An agency that ignores substantial, well-documented comments in its final rule preamble has either failed to consider an important aspect of the problem (#2) or offered an explanation that runs counter to the evidence before it (#3).
Not all comments create equal APA exposure for the agency. Courts distinguish between substantive comments that require a response and general objections that do not. A substantive comment under APA doctrine is one that:
- Identifies a specific provision of the proposed rule
- Explains why that provision is flawed with particularity
- Provides factual or legal support for the objection
- Proposes a narrower alternative that would achieve the same regulatory objective
A comment that says “this rule will harm broadband deployment” is significantly weaker than a comment that says “§ 200.332’s 30-day SAM.gov reporting deadline, applied to a state administering 200 BEAD subgrantees across rural areas with limited administrative capacity, creates the following documented compliance burden [attach labor hours, FTE costs, current reporting timelines] and OMB has provided no analysis of this burden in violation of its own Information Quality Act obligations and Executive Order 12866’s cost-benefit requirements”
SBOs and other parties should treat their comments as if they are evidence in a future court record.

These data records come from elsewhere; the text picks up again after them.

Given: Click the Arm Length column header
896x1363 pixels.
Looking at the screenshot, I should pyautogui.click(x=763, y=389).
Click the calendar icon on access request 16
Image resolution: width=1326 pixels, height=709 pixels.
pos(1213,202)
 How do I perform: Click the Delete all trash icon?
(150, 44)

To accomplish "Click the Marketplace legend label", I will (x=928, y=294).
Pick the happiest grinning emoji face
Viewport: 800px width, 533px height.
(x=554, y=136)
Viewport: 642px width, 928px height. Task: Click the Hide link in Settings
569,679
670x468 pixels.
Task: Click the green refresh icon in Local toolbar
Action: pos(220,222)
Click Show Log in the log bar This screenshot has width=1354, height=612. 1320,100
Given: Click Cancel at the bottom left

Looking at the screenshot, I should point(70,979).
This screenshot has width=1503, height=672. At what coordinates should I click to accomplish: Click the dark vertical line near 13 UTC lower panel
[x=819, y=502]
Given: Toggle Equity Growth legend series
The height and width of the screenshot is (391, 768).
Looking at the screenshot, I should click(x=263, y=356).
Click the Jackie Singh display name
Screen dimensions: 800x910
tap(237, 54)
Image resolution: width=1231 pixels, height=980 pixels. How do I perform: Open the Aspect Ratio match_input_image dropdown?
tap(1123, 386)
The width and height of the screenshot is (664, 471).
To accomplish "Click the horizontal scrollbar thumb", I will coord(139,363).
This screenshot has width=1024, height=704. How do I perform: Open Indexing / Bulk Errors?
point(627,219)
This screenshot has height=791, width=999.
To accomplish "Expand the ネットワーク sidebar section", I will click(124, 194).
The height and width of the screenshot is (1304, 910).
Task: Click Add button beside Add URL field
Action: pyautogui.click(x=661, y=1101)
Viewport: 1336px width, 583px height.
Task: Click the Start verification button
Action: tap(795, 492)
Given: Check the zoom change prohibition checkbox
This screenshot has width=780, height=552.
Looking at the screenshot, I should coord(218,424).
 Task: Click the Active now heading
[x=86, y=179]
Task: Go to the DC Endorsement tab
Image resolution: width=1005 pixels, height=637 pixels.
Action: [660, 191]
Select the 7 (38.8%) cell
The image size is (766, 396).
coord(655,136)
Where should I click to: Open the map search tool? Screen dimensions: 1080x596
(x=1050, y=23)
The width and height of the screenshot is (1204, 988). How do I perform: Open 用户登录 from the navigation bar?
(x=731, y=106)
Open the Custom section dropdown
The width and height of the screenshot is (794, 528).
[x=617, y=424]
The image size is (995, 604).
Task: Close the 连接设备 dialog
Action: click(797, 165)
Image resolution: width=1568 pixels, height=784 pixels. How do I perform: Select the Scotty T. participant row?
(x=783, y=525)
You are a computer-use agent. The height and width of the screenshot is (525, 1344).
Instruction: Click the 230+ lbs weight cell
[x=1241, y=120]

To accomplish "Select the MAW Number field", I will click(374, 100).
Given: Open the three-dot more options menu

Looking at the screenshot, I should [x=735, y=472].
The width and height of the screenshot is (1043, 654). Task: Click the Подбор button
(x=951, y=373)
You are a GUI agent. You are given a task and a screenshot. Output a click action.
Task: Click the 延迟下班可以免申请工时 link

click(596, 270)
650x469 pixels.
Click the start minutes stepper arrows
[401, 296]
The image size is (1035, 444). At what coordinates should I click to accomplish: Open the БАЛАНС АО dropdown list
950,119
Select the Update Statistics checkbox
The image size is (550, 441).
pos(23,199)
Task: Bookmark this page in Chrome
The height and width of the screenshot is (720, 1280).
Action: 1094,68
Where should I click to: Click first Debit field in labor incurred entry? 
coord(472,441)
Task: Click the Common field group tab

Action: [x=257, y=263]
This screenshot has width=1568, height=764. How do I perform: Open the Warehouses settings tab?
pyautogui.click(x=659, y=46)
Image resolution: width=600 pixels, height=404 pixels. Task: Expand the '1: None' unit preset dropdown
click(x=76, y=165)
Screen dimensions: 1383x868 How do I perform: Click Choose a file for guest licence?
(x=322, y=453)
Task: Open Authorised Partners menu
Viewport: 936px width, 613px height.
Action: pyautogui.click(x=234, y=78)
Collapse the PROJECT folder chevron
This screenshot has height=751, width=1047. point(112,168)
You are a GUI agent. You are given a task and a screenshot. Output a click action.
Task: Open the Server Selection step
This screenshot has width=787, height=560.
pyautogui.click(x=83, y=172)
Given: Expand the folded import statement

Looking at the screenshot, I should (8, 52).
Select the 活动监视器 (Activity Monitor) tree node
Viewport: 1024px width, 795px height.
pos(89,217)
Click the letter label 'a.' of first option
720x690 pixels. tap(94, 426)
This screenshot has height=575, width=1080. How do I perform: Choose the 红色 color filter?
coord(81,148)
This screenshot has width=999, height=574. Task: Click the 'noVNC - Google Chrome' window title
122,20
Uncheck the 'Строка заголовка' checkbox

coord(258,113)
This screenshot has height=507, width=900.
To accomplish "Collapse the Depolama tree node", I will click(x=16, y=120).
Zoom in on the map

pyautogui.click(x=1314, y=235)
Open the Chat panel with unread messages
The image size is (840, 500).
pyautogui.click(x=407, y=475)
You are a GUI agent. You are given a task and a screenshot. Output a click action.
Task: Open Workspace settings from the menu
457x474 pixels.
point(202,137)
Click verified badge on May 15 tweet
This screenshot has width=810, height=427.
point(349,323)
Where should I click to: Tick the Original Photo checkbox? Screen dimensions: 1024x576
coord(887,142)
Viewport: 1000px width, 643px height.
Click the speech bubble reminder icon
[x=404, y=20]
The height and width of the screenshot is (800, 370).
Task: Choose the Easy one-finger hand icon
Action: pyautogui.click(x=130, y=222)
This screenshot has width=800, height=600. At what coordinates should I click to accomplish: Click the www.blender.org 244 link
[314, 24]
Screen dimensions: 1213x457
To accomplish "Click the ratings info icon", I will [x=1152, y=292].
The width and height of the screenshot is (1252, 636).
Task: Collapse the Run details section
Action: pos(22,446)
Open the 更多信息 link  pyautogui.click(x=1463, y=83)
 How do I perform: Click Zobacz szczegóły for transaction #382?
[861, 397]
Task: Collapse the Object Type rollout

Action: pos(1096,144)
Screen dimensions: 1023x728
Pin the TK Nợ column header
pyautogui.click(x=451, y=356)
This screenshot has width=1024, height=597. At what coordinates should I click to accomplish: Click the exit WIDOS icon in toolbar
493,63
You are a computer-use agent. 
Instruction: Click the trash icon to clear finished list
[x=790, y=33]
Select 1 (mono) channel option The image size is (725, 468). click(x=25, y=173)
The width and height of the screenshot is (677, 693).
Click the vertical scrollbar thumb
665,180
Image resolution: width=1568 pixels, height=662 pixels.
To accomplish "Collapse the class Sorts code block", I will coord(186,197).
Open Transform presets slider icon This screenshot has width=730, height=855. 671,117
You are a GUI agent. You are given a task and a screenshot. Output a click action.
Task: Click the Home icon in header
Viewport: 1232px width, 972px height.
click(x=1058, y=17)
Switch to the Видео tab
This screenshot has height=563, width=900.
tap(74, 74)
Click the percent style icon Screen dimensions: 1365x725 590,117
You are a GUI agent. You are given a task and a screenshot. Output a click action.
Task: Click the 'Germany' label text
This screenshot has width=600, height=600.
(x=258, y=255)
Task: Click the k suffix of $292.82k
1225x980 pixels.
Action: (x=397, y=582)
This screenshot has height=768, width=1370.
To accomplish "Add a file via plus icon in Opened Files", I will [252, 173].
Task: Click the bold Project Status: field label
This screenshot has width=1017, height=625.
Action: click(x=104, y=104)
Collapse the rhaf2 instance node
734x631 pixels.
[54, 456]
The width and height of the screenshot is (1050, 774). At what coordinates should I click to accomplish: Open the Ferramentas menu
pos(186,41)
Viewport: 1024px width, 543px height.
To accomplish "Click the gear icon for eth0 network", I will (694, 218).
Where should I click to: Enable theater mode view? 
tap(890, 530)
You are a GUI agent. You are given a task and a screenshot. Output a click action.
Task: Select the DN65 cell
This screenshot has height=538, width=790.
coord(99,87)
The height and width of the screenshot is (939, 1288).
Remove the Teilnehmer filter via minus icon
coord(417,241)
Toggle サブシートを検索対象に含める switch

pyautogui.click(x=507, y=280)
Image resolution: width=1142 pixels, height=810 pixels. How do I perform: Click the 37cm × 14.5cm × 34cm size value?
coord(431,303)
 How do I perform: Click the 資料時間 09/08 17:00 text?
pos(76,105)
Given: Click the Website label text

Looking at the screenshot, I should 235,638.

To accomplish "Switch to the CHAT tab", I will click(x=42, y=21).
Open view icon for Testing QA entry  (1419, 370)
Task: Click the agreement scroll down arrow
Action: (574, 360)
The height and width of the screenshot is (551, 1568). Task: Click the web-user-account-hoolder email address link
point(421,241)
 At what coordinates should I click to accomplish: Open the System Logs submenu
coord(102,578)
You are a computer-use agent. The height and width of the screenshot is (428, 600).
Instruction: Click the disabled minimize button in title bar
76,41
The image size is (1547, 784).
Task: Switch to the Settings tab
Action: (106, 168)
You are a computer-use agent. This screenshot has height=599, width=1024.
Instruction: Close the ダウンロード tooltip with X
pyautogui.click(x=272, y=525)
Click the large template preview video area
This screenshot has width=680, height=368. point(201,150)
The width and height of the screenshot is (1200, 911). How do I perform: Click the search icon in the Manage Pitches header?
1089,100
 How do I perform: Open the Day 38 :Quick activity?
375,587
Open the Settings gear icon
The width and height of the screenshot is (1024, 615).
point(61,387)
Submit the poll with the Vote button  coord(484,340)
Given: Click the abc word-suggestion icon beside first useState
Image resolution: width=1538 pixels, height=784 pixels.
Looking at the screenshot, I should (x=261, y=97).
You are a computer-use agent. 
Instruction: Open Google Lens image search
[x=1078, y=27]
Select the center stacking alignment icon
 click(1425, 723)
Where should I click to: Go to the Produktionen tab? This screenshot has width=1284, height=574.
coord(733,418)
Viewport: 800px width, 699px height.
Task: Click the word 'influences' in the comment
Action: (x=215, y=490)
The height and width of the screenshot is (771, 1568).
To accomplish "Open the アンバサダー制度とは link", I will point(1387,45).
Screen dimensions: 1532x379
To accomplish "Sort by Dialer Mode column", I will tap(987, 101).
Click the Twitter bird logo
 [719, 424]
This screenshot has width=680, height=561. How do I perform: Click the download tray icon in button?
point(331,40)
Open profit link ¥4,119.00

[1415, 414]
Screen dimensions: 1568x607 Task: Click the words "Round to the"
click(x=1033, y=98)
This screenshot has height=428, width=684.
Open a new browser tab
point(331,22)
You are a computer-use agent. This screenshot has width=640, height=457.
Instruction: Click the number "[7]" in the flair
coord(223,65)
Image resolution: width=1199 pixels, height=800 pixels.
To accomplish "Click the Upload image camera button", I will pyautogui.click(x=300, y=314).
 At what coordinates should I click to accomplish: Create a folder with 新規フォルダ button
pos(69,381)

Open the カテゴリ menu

Grants compliance experts have noted that the comments historically most effective at influencing OMB rulemaking are technical ones and those that “document a specific compliance burden, quantify the cost, and propose a narrower alternative that achieves the same policy objective.”
The comment period represents the only window during which states, industry participants, and other stakeholders can document the operational consequences of the proposed rule’s provisions creating a factual foundation in the federal regulatory record for any subsequent legal challenge to the rule’s application to BEAD-specific circumstances.
That window closes July 13, 2026.
- 1 The National Neighborhood Data Archive (NaNDA) provides a landmark study on zip-code-level socioeconomic clustering; see ICPSR Study 38528.
- 2 Renamed from the Program Fraud Civil Remedies Act of 1986 by Section 5203 of the FY2025 National Defense Authorization Act, signed December 23, 2024.
- 3 The $5,000 amount is a statutory base that is subject to inflation adjustment.
- 4 The Institute separately noted that the proposed rule’s interaction with a May 28, 2026 OLC opinion on E-rate’s funding structure puts “the structural insulation argument on less certain footing than it stood on before” creating uncertainty about whether E-rate’s discount-and-reimbursement mechanism insulates it from the proposed rule’s requirements in the way that had previously been assumed.